Ce prêtre d’origine très modeste, grâce à son cœur de pasteur, à une intelligence prodigieuse, à une érudition incroyable dans tous les domaines, potassant la Bible, a mis en route un groupe de religieuses ainsi que des gens tout simples de sa paroisse et des jeunes étudiants en les invitant à « manger la Parole de Dieu » et à la proclamer toujours et partout, si bien que le pauvre a fait irruption au cœur de la liturgie. Les communautés ecclésiales de base surgirent et provoquèrent une incroyable éruption dans le landerneau ecclésial : le pauvre prend la parole dans l’Eglise et revendique sa dignité d’enfant de Dieu, illuminé par l’Esprit Saint.

La hiérarchie et le Vatican sont paralysés par la peur. Cette théologie profondément biblique et mariale (cf. l’évangile du jour) essaima dans tout le Pérou, dans toute l’Amérique Latine, divisant les uns contre les autres bien des évêques et des prêtres soucieux de conserver leurs prérogatives et leurs privilèges.

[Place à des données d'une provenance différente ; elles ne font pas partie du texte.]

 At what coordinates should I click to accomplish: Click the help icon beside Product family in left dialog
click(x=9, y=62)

Amour préférentiel pour les pauvres

A l’occasion de son anniversaire le 8 juin le Pape François écrivait ceci au Père Gustavo : La Croix met en valeur les lieux ou les sujets où se joue la dignité des hommes et des femmes de ce temps.

« Je m’associe à ton action de grâces à Dieu et je te remercie aussi pour ta contribution envers l’Église et l’humanité à travers ton service théologique et ton amour préférentiel pour les pauvres et les exclus de la société ».

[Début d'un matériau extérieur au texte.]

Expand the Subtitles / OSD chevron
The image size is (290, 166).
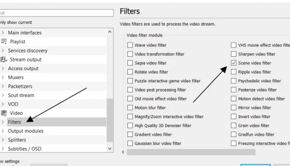(3, 149)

 « Merci pour tous tes efforts et pour ta façon d’interroger la conscience de chacun, afin que personne ne reste indifférent au drame de la pauvreté et de l’exclusion. Je t’encourage à persévérer dans la prière et ton service aux autres en offrant un témoignage de la joie de l’Évangile ».

Aujourd’hui, dans notre diocèse de Sion, à Leysin  et aux Diablerets, la théologie de la libération est bien vivante et rafraichissante dans nos eucharisties. Lorsque par exemple un  handicapé  au quotient  intellectuel très faible servant depuis 12 ans la messe tous les dimanches prend difficilement la parole en enjoignant  ses frères et sœurs à se donner la paix avant la communion ; en l’entendant, tout le monde ressent une impressionnante émotion. La théologie de la libération est aussi présente lorsque la Parole circule librement pendant la prière universelle  quand de nombreux fidèles de toute langue, de toute race et de toute couleur  expriment leurs demandes ou leurs actions  de grâce en ayant en main un micro baladeur.

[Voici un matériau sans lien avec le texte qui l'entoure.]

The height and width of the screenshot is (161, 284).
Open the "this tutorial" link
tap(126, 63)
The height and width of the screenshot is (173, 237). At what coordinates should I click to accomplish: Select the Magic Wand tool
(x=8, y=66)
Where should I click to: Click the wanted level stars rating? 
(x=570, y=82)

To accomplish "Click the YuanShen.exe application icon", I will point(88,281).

Lorsque la théologie de la libération resplendira dans toutes les églises du monde et dans toutes les communautés religieuses permettant de libérer la liturgie de son carcan ancestral et intellectuel pour nous offrir la nouveauté et la fraîcheur de l’Evangile, alors les pauvres du monde nous évangéliseront comme Marie en laissant la Parole du Christ opérer son éruption et son irruption dans nos vies, « faisant de tout son peuple un peuple de prophètes (cf.Nombres 11,29) »!

Pour ma part, ma reconnaissance à l’égard de Gustavo Gutierrez, que j’ai eu l’honneur de très bien connaître, et de l’Eglise du Pérou est incommensurable et source d’une joie inépuisable.

Qu’il en soit ainsi pour vous toutes et tous. Amen. Alléluia !


27e dimanche du temps ordinaire , année B

Lectures bibliques : Genèse 2, 18-24; Psaume 127, 1-2, 3, 4-6; Hébreux 2, 9-11; Marc 10, 2-16 (ou 10, 2-12)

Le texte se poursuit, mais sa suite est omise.